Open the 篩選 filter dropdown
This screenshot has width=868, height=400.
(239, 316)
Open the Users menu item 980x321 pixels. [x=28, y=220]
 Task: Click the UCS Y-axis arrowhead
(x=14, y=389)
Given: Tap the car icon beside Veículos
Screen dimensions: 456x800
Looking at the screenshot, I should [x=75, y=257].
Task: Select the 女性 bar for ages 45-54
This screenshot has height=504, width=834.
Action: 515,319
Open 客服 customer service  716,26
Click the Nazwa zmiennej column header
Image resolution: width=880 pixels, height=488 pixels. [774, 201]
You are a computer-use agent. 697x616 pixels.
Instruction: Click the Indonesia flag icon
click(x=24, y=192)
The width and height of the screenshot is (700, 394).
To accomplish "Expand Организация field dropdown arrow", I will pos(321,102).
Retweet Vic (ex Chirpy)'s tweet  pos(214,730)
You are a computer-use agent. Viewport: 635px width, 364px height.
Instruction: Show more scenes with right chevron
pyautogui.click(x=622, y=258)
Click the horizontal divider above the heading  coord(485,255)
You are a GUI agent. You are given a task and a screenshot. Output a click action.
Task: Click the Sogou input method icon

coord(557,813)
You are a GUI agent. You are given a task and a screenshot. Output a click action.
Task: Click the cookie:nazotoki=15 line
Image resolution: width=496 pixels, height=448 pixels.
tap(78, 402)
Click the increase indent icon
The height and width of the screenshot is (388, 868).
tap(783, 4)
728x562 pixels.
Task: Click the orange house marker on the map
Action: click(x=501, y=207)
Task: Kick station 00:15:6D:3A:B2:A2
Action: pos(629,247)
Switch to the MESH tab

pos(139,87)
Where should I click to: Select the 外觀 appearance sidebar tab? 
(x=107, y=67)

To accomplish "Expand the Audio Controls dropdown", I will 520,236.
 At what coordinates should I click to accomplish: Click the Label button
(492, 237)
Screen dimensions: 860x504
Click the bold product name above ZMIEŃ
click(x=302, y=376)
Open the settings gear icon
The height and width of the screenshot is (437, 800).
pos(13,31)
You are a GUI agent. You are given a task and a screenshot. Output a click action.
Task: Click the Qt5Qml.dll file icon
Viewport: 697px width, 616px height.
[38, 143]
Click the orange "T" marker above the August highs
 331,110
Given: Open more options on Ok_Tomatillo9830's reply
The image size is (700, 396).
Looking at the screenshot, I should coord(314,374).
***
What needs to be done -
In full and without error, transcribe the listing.

Solution to this exercise -
Open the 篩選 filter dropdown
This screenshot has width=868, height=400.
(239, 316)
Open the Users menu item 980x321 pixels. [x=28, y=220]
 Task: Click the UCS Y-axis arrowhead
(x=14, y=389)
Given: Tap the car icon beside Veículos
Screen dimensions: 456x800
Looking at the screenshot, I should [x=75, y=257].
Task: Select the 女性 bar for ages 45-54
This screenshot has height=504, width=834.
Action: 515,319
Open 客服 customer service  716,26
Click the Nazwa zmiennej column header
Image resolution: width=880 pixels, height=488 pixels. [774, 201]
You are a computer-use agent. 697x616 pixels.
Instruction: Click the Indonesia flag icon
click(x=24, y=192)
The width and height of the screenshot is (700, 394).
To accomplish "Expand Организация field dropdown arrow", I will pos(321,102).
Retweet Vic (ex Chirpy)'s tweet  pos(214,730)
You are a computer-use agent. Viewport: 635px width, 364px height.
Instruction: Show more scenes with right chevron
pyautogui.click(x=622, y=258)
Click the horizontal divider above the heading  coord(485,255)
You are a GUI agent. You are given a task and a screenshot. Output a click action.
Task: Click the Sogou input method icon

coord(557,813)
You are a GUI agent. You are given a task and a screenshot. Output a click action.
Task: Click the cookie:nazotoki=15 line
Image resolution: width=496 pixels, height=448 pixels.
tap(78, 402)
Click the increase indent icon
The height and width of the screenshot is (388, 868).
tap(783, 4)
728x562 pixels.
Task: Click the orange house marker on the map
Action: click(x=501, y=207)
Task: Kick station 00:15:6D:3A:B2:A2
Action: pos(629,247)
Switch to the MESH tab

pos(139,87)
Where should I click to: Select the 外觀 appearance sidebar tab? 
(x=107, y=67)

To accomplish "Expand the Audio Controls dropdown", I will 520,236.
 At what coordinates should I click to accomplish: Click the Label button
(492, 237)
Screen dimensions: 860x504
Click the bold product name above ZMIEŃ
click(x=302, y=376)
Open the settings gear icon
The height and width of the screenshot is (437, 800).
pos(13,31)
You are a GUI agent. You are given a task and a screenshot. Output a click action.
Task: Click the Qt5Qml.dll file icon
Viewport: 697px width, 616px height.
[38, 143]
Click the orange "T" marker above the August highs
 331,110
Given: Open more options on Ok_Tomatillo9830's reply
The image size is (700, 396).
Looking at the screenshot, I should coord(314,374).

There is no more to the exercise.